ASSIGNMENT
Could each record be restated word for word?

Collected data
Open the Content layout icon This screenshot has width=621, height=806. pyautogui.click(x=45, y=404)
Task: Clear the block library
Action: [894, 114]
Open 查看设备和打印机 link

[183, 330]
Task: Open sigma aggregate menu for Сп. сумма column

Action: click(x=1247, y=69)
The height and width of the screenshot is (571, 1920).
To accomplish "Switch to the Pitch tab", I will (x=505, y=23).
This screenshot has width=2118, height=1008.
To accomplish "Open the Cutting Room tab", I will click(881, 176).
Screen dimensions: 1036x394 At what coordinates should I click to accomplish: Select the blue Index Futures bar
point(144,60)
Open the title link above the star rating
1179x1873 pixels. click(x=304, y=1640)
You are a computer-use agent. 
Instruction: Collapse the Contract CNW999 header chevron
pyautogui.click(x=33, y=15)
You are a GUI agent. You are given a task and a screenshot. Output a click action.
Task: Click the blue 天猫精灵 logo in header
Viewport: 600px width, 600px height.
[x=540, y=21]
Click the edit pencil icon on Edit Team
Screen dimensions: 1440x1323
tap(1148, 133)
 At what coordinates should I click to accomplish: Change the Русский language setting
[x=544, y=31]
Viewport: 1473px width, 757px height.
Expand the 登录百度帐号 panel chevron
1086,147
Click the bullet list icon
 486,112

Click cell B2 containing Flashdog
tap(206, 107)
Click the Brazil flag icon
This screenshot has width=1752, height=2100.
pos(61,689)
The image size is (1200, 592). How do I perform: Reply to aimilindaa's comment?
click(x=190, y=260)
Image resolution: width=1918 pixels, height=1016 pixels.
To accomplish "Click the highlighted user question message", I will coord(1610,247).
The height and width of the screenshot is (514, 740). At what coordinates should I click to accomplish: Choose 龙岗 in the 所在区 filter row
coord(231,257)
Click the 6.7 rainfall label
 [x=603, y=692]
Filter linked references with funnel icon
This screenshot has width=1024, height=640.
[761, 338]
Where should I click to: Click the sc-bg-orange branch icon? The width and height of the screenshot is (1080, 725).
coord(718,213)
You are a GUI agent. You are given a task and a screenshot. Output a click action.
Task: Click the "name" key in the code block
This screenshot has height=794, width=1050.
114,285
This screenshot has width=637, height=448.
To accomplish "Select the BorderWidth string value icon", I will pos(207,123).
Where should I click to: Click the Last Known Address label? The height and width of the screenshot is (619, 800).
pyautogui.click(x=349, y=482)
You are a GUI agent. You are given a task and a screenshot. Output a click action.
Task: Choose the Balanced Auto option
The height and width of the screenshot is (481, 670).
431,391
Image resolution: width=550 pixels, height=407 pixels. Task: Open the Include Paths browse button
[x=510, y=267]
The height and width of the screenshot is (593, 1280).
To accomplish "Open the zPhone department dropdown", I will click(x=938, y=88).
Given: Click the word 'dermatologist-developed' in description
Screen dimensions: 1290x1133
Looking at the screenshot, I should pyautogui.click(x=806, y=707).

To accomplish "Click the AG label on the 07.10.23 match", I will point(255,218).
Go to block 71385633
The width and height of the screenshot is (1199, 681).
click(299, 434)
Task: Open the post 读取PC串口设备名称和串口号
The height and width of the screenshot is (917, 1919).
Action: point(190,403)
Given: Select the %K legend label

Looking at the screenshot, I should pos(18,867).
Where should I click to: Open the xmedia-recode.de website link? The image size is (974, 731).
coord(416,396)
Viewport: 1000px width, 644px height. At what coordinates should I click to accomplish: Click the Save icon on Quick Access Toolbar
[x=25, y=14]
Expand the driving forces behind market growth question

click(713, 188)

ANSWER SPACE
Open the Content layout icon This screenshot has width=621, height=806. pyautogui.click(x=45, y=404)
Task: Clear the block library
Action: [894, 114]
Open 查看设备和打印机 link

[183, 330]
Task: Open sigma aggregate menu for Сп. сумма column

Action: click(x=1247, y=69)
The height and width of the screenshot is (571, 1920).
To accomplish "Switch to the Pitch tab", I will (x=505, y=23).
This screenshot has width=2118, height=1008.
To accomplish "Open the Cutting Room tab", I will click(881, 176).
Screen dimensions: 1036x394 At what coordinates should I click to accomplish: Select the blue Index Futures bar
point(144,60)
Open the title link above the star rating
1179x1873 pixels. click(x=304, y=1640)
You are a computer-use agent. 
Instruction: Collapse the Contract CNW999 header chevron
pyautogui.click(x=33, y=15)
You are a GUI agent. You are given a task and a screenshot. Output a click action.
Task: Click the blue 天猫精灵 logo in header
Viewport: 600px width, 600px height.
[x=540, y=21]
Click the edit pencil icon on Edit Team
Screen dimensions: 1440x1323
tap(1148, 133)
 At what coordinates should I click to accomplish: Change the Русский language setting
[x=544, y=31]
Viewport: 1473px width, 757px height.
Expand the 登录百度帐号 panel chevron
1086,147
Click the bullet list icon
 486,112

Click cell B2 containing Flashdog
tap(206, 107)
Click the Brazil flag icon
This screenshot has width=1752, height=2100.
pos(61,689)
The image size is (1200, 592). How do I perform: Reply to aimilindaa's comment?
click(x=190, y=260)
Image resolution: width=1918 pixels, height=1016 pixels.
To accomplish "Click the highlighted user question message", I will coord(1610,247).
The height and width of the screenshot is (514, 740). At what coordinates should I click to accomplish: Choose 龙岗 in the 所在区 filter row
coord(231,257)
Click the 6.7 rainfall label
 [x=603, y=692]
Filter linked references with funnel icon
This screenshot has width=1024, height=640.
[761, 338]
Where should I click to: Click the sc-bg-orange branch icon? The width and height of the screenshot is (1080, 725).
coord(718,213)
You are a GUI agent. You are given a task and a screenshot. Output a click action.
Task: Click the "name" key in the code block
This screenshot has height=794, width=1050.
114,285
This screenshot has width=637, height=448.
To accomplish "Select the BorderWidth string value icon", I will pos(207,123).
Where should I click to: Click the Last Known Address label? The height and width of the screenshot is (619, 800).
pyautogui.click(x=349, y=482)
You are a GUI agent. You are given a task and a screenshot. Output a click action.
Task: Choose the Balanced Auto option
The height and width of the screenshot is (481, 670).
431,391
Image resolution: width=550 pixels, height=407 pixels. Task: Open the Include Paths browse button
[x=510, y=267]
The height and width of the screenshot is (593, 1280).
To accomplish "Open the zPhone department dropdown", I will click(x=938, y=88).
Given: Click the word 'dermatologist-developed' in description
Screen dimensions: 1290x1133
Looking at the screenshot, I should pyautogui.click(x=806, y=707).

To accomplish "Click the AG label on the 07.10.23 match", I will point(255,218).
Go to block 71385633
The width and height of the screenshot is (1199, 681).
click(299, 434)
Task: Open the post 读取PC串口设备名称和串口号
The height and width of the screenshot is (917, 1919).
Action: point(190,403)
Given: Select the %K legend label

Looking at the screenshot, I should pos(18,867).
Where should I click to: Open the xmedia-recode.de website link? The image size is (974, 731).
coord(416,396)
Viewport: 1000px width, 644px height. At what coordinates should I click to accomplish: Click the Save icon on Quick Access Toolbar
[x=25, y=14]
Expand the driving forces behind market growth question

click(713, 188)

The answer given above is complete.